This essay has been submitted by a student. This is not an example of the work written by our professional essay writers.
Interim financial report is a financial report containing either a complete set of financial statements or a set of condensed financial statements for an interim period. Interim period is a financial reporting period shorter than a full financial year (IAS 34, 1998). A frequency of reporting could be different depending on a company, however in this study only quarterly interim financial reports will be considered.
A structured representation of the financial position and financial performance of an entity is called a financial statement (IAS 1, 1997). In this paper general purpose financial statements are considered and an entity is implied to be a company. General purpose financial statements are "intended to serve users who are not in a position to require financial reports tailored to their particular information needs" (IAS 1, 1997). The objective of general purpose financial statements is to provide information about the financial position, financial performance, and cash flows of a company that is useful to a wide range of users in making economic decisions (IAS 1, 1997).
According to IAS 1 (1997) the following information is provided in the financial statements:
Income and expenses, including gains and losses
Contributions by and distributions to owners in their capacity as owners
In general external users of the financial statements can be classified in three groups (White, Sondhi and Fried, 2002):
Credit and equity investors
Government (executive and legislative branches), regulatory bodies, and tax authorities
The general public and special interest groups, labor unions, and consumer groups.
As Financial Accounting Standards Board states the primary users of the financial statements are creditors and equity investors (Financial Accounting Standards Board, 2007).
When a new financial report is published it is always followed by a market reaction and this behavior has been studied since Beaver (1968). Therefore, for users who trade on the financial markets real-time it is extremely important to be the first who gets information from the interim financial reports.

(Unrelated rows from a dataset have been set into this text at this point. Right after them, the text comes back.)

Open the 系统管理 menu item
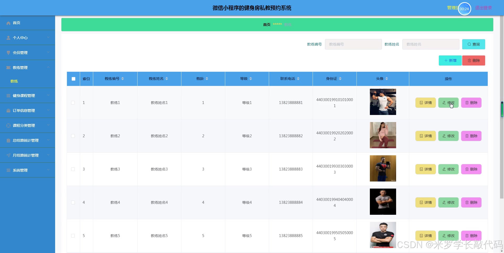 [27, 170]
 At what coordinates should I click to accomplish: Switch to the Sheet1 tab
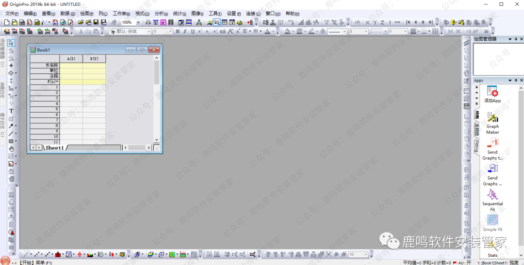(54, 148)
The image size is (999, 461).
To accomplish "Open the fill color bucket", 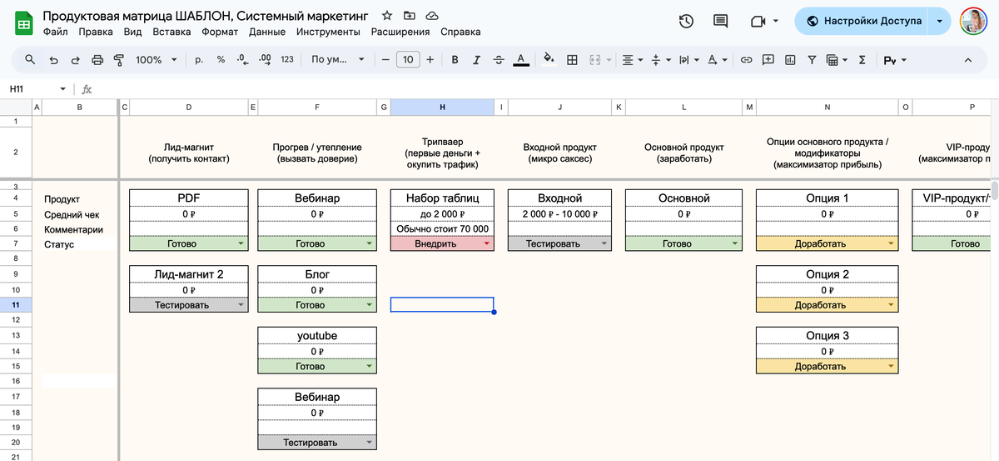I will click(548, 60).
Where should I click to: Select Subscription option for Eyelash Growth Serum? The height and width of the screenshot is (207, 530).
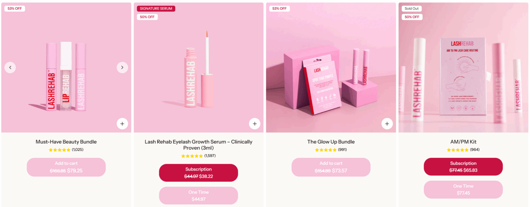pyautogui.click(x=198, y=173)
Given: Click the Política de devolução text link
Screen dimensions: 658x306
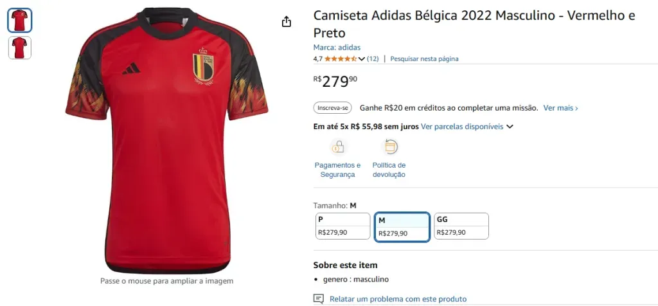Looking at the screenshot, I should click(x=389, y=170).
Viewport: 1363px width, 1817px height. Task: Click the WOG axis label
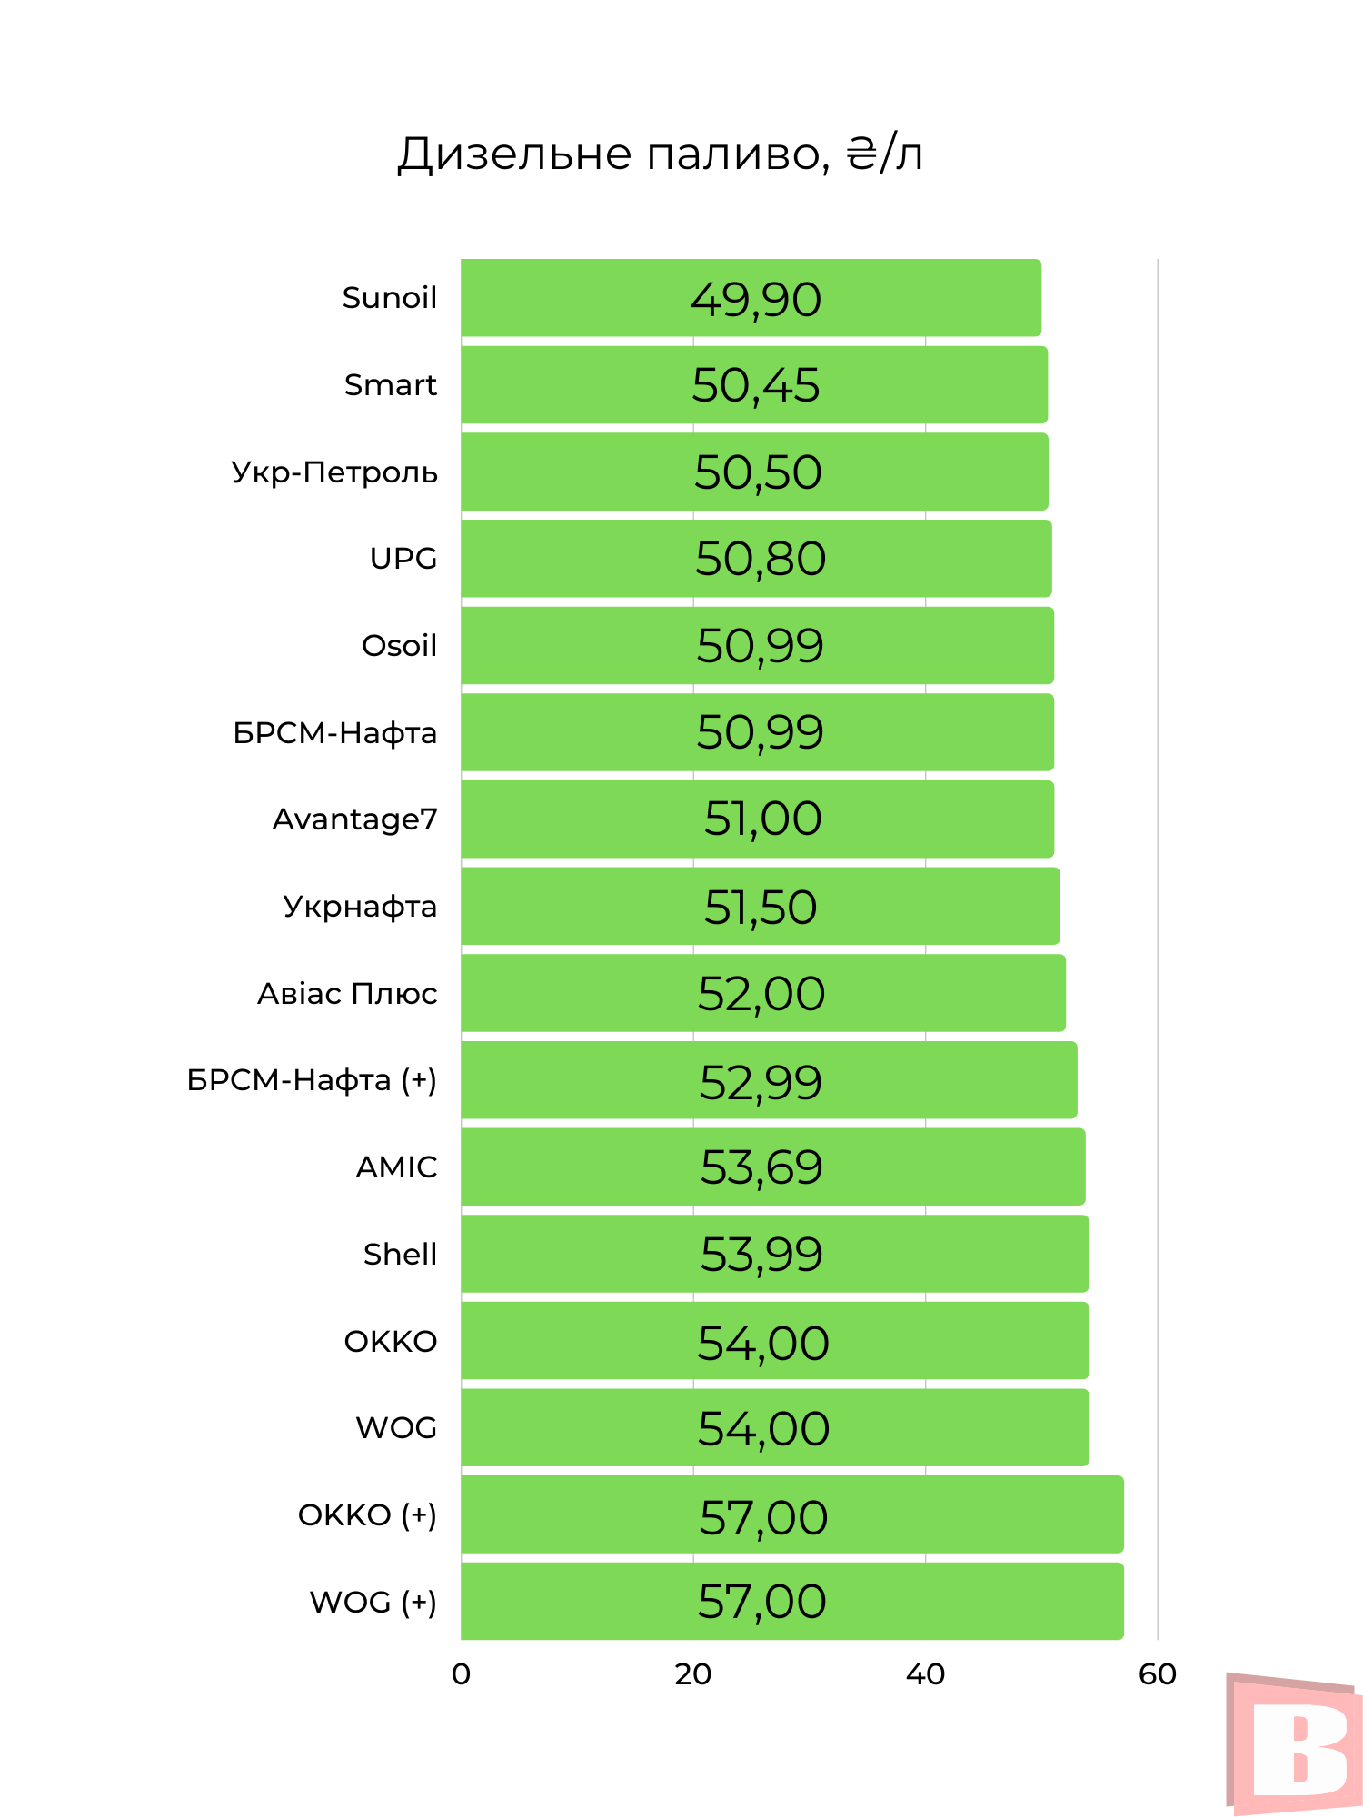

An application of Natural Language Processing (NLP) techniques to process text documents in an effort to isolate specific types of information is called Information Extraction (IE) (Lehnert, 1997).
The study by Ziebart (1987) shows that unexpected changes in profitability are the major source of trading volume abnormality. Thus, the most important information to be extracted from the interim financial reports is income and expenses of a company. Since interim financial reports are published each quarter 4 times per year they include data for the half year with the second quarter results, 9 months with the third quarter results and 12 months with the fourth quarter results. But only quarterly results are valuable because data for previous quarters are already known. Hence it is significant to extract a correct period of time together with numerical data (income and expenses).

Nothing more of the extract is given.